Biden needs some braggadocio
A little boasting could go a long way to take back the national narrative
If you read the right-wing media these days, you're probably convinced that the U.S. economy is in free fall. Out of control inflation! Gas lines from the 1970s! Weak jobs numbers! Republicans are rolling out their timeless playbook: trashing the country on the way out, demanding austerity from Democrats trying to clean up the mess, and then blaming spending for everything. Meanwhile, the Biden White House's communications team is operating with all the urgency of a retirement community Bingo tournament director. The president and his advisers need to learn the art of self-promotion from the Trump administration, and take control of this narrative before it sets in.

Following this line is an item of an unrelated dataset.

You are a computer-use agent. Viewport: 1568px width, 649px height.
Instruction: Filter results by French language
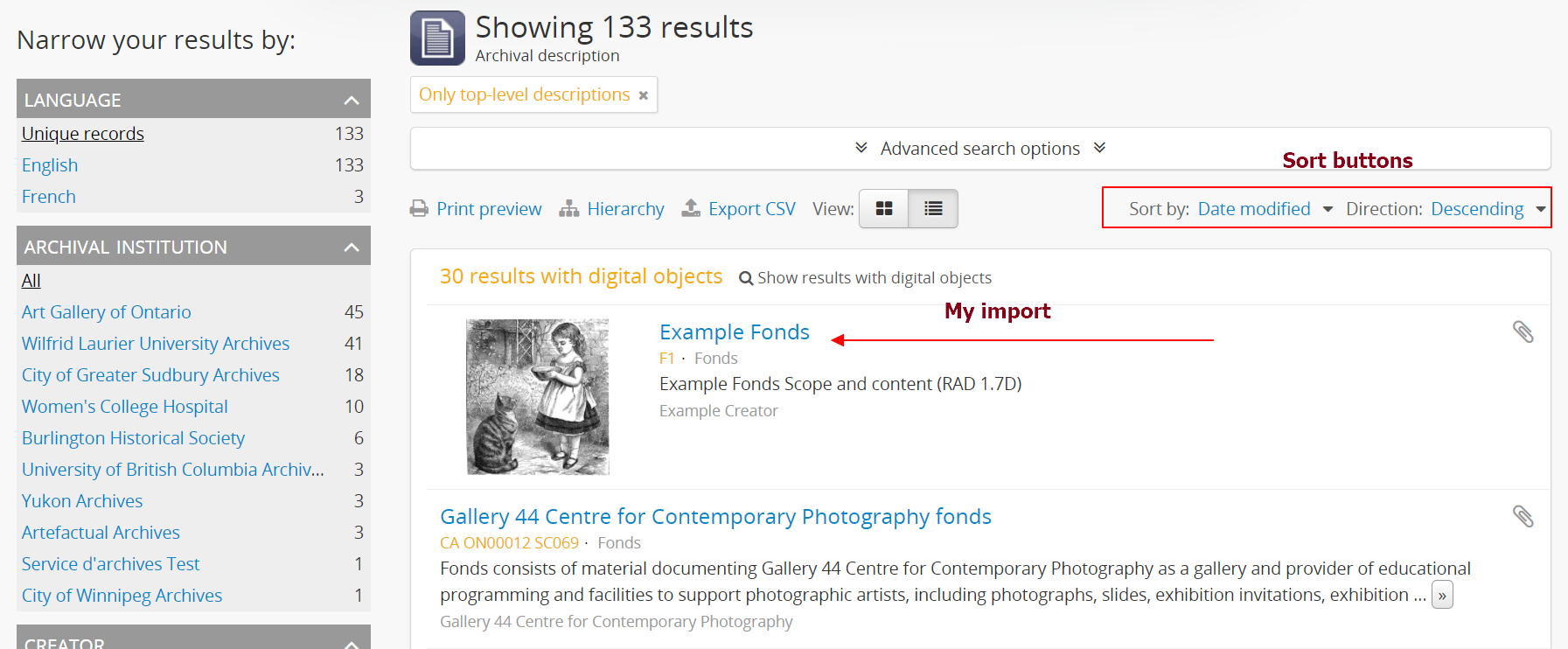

If there's one thing you have to give Trump some begrudging credit for, it's the relentless trumpeting (sorry) of his administration's accomplishments, real or imagined. Hardly a day passed prior to the pandemic without the former president grabbing his Twitter megaphone and bragging about the economy, or the stock market, or jobs numbers, or his incredible reworking of NAFTA, or his groundbreaking diplomacy with Little Rocket Man. Every time the Dow Jones Industrial Average hit a new high during his administration, Trump was there to make sure we knew about it and to take credit for it.

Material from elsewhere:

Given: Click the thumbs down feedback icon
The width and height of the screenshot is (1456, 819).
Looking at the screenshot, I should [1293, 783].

While social scientists don't think the president is some kind of economic puppet master capable of single-handedly dragging the country out of a recession, it is true that presidents are judged on things like unemployment numbers and stock market trajectories, for better or for worse. In the pre-COVID world, those numbers were quite good, and Trump and his team were unapologetic about finding new ways to market them. Remember the record low African-American and Latino unemployment numbers? The "greatest economy in the history of our country"? Democrats scoffed at the hyperbole, but clearly the message got through if Trump's modest gains with those demographics in the 2020 election are to be believed.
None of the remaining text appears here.